L’observation des contextes annotés permet de mettre en œuvre ces premiers critères. Ensuite, les terminologues établissent si les termes dénotent la même situation. Par exemple, la situation évoquée par les termes disparaître, disparition, éteindre et extinction se distingue d’une situation évoquée par vulnérable, en danger et en péril puisque les premiers termes impliquent une fin imminente, alors que les seconds évoquent un statut précaire, certes, mais sans fin assurée. De même, les termes disparaître, disparition, éteindre et extinction évoquent un changement d’état alors que d’autres termes comme abattage, abattre, décimer ou tuer engagent une cause ou un agent à l’origine de ce changement d’état.

Cette analyse doit tenir compte du fait qu’une même forme lexicale peut évoquer plus d’un cadre sémantique.
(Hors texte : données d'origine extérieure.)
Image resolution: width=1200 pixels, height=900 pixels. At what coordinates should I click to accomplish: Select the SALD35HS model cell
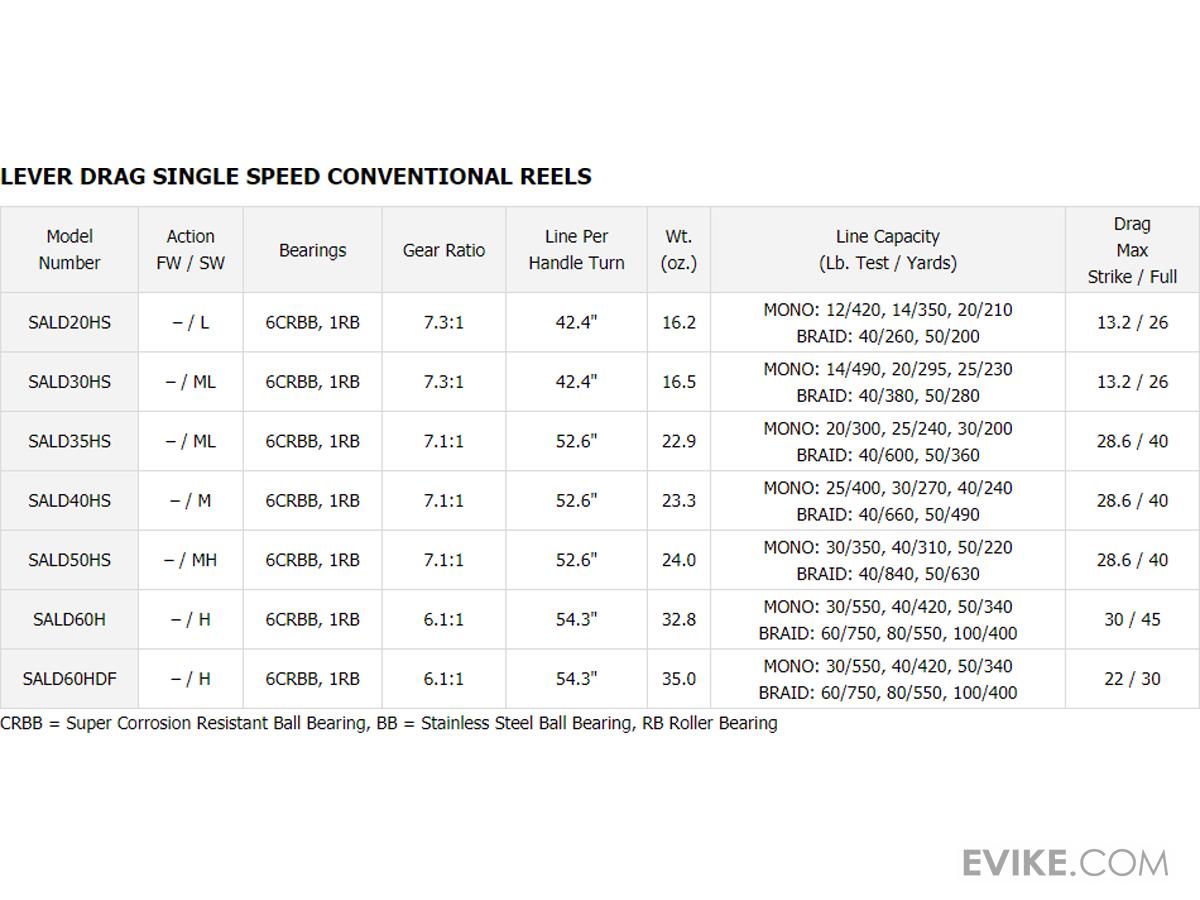[x=69, y=441]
Par exemple, les acceptions que nous avons définies jusqu’ici pour le verbe consommer permettent de l’associer à trois situations environnementales (décrites dans trois cadres distincts) :

  • une activité à laquelle se livrent les espèces qui ingèrent des aliments (Au Québec, le risque de contamination par le plomb peut s’avérer inquiétant, car l’aigle royal consomme fréquemment de la sauvagine).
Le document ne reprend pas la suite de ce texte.